Barriers and journaling filesystems

Posted May 21, 2008 18:42 UTC (Wed) by jwb (guest, #15467) [Link]

Or you could just use a CF device for your journal.

Barriers and journaling filesystems

Posted May 22, 2008 5:05 UTC (Thu) by jzbiciak (guest, #5246) [Link]

Except that flash has a limited number of rewrites before it's toast?

Barriers and journaling filesystems

Posted May 22, 2008 9:39 UTC (Thu) by ekj (guest, #1524) [Link]

Would you please stop whipping this long-dead horse ?

Typical flash-memory today is rated for 1M writes. There are internal wear-leveling that
ensures that this is that number of writes to the ENTIRE module. (i.e. it is impossible to
wear out flash faster by writing repeatedly to the same location)

So, even a SMALL 1GB flash-memory requires the writing of a minimum of 1000TB worth of data
before it'll start failing. (or another order of magnitude if it's a 1M flash-module)

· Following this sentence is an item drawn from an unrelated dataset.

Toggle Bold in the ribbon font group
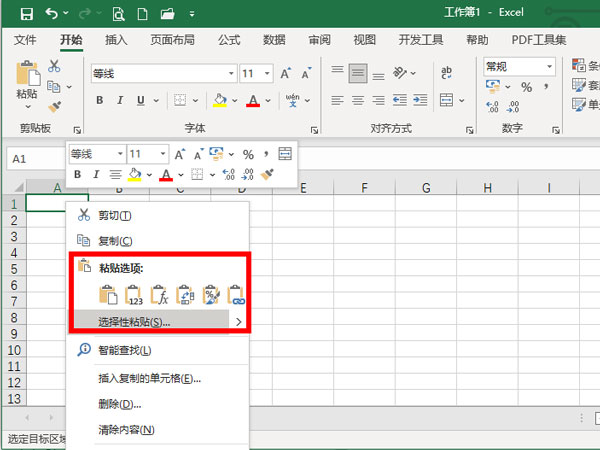The image size is (600, 450). click(x=100, y=100)
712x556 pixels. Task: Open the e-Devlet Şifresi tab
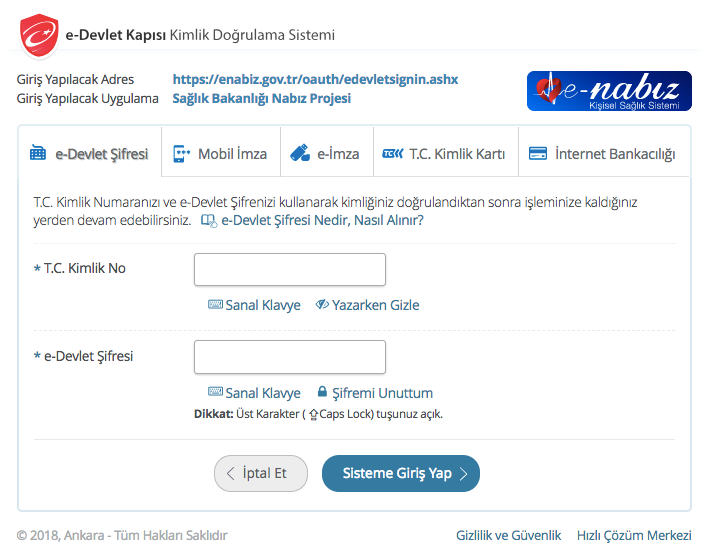click(x=89, y=154)
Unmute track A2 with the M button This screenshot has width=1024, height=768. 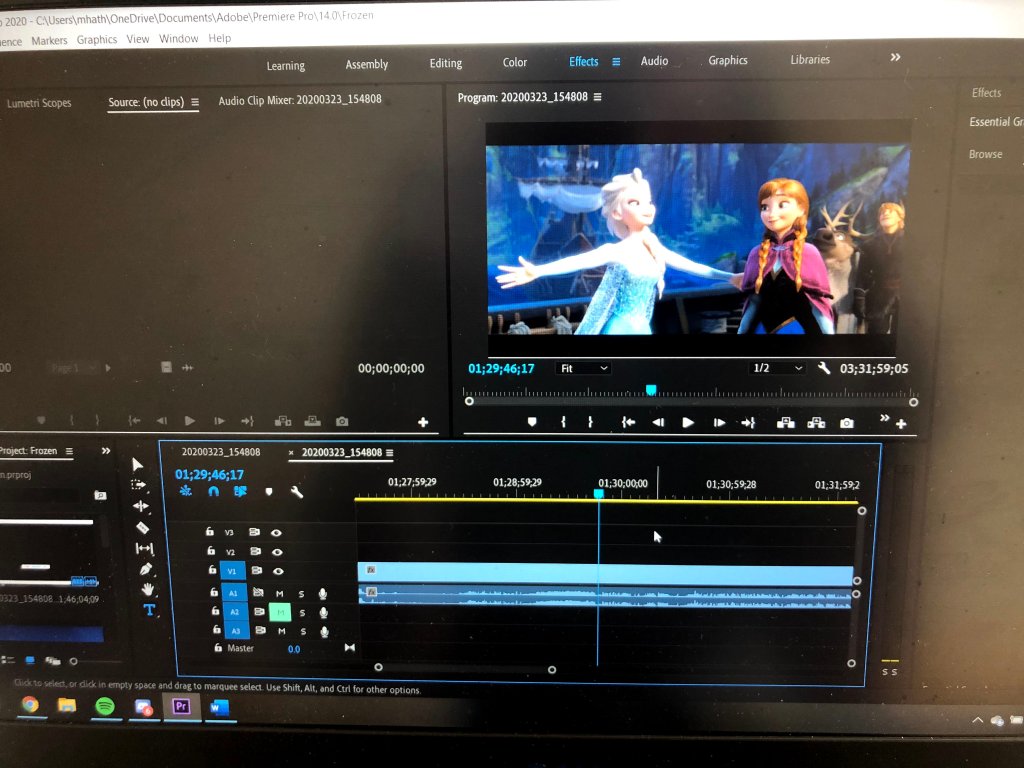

To put this in perspective, if you are writing 24x365 to the module at a constant speed of
1MB/s, then you'll wear it out in 31 years. If you write constantly at 10MB/s, you wear it out
in 3 years.

For most uses, this simply isn't a concern. Most computers, even file-servers, don't write
constantly to disk 24x365, and even those that do; the journal is metadata-only by default, so
only writes that changes the filesystem-structure generate load on the journal at ALL.

For those extremely rare servers that DO a gargantuan amount of writes that changes the
filesystem-structure, there's a simple cure: Buy a sligthly LARGER flash-module. 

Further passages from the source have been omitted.